Washington Times on April 13, 2015, reported that Sen. Marco Rubio hailed his personal story as the son of Cuban immigrants as he announced his run for the Republican presidential nomination — once again tapping the same biography that helped make him a rising GOP star five years ago. Excerpts below:
His inspirational upbringing helped him rise from a county commissioner to speaker of the Florida House and then to U.S. senator,…
“I know that my candidacy my seem improbable to some watching from abroad,” Mr. Rubio said Mfrom the Freedom Tower in Miami — a spot known as the Cuban Ellis Island because it was the government building that welcomed refugees fleeing Fidel Castro’s communist regime.
“After all, in many countries the highest office in the land is reserved for the rich and the powerful, but I live in an exceptional country where even the son of a bartender and a maid can have the same dreams and same future as those who come from power and privilege,” he said.
Polls put the Floridian in the middle of the pack among Republican contenders, both nationally and in early primary states.

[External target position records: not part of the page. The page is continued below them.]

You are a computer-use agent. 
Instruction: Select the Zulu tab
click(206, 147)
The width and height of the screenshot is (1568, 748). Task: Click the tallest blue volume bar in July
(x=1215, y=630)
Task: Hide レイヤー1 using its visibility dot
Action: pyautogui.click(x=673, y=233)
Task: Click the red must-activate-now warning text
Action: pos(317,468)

“No one has a better story, more eloquently told, than Marco Rubio,” said Ron Kaufman, a member of the Republican National Committee from Massachusetts who served in the administration of George H.W. Bush and advised Mitt Romney’s 2012 campaign.
“Wherever he goes and tells that story, he wins friends and influences people,” he said. “But after he tells the story, he needs a narrative, which will explain what has he done to prove that people should volunteer their time, their effort and money to help him become president.
On April 13, Mr. Rubio broadly outlined his vision for the nation, saying the U.S. must “once again accept the mantle of global leadership,” strengthen its education system, reform the tax code and reduce spending. Mr. Rubio said it is time to fix the nation’s broken immigration system and to repeal and replace Obamacare.
Mr. Rubio announced his candidacy a day after former Secretary of State Hillary Rodham Clinton entered the race.
“Just yesterday, a leader from yesterday began a campaign for president by promising to take us back to yesterday,” Mr. Rubio said of Mrs. Clinton. “Yesterday’s over, and we are never going back.
“We Americans are proud of our history, but our country has always been about the future and before us is now the opportunity to author the greatest chapter yet in the amazing story of America,” he said,…
“Too many of our leaders and their ideas are stuck in the 20th century,” he said. “The time has come for our generation to lead the way toward a new American century.”
Mr. Rubio jump-started his political career in the late 1990s as a city commissioner in West Miami. In 2000, he won a seat in the Florida Legislature and rose to become the first Cuban-American to hold the post of House speaker.
Since being elected to the Senate, Mr. Rubio helped usher an immigration bill through the Senate in 2013 that would have provided quick legal status to illegal immigrants, as well as a pathway to citizenship in exchange for more border security.
Rubio has been busy touting his foreign policy credentials.
Mr. Rubio circled back to his story toward the end of his speech, saying the U.S. “is literally the place that changed my family’s history.”
“I regret that my father did not live to see this day in person,” he said.
His father, he added, used to tell him, in Spanish, “In this country, you will achieve all the things we never could.”
“My father was grateful for the work he had, but that was not the life he wanted for his children,” Mr. Rubio said. “He wanted all the dreams that he once had for himself to come true for us. He wanted all the doors that closed for him to open for me, and so my father stood behind a small portable bar in the back of a room for all those years so tonight I could stand behind this podium in front of this room and this nation.”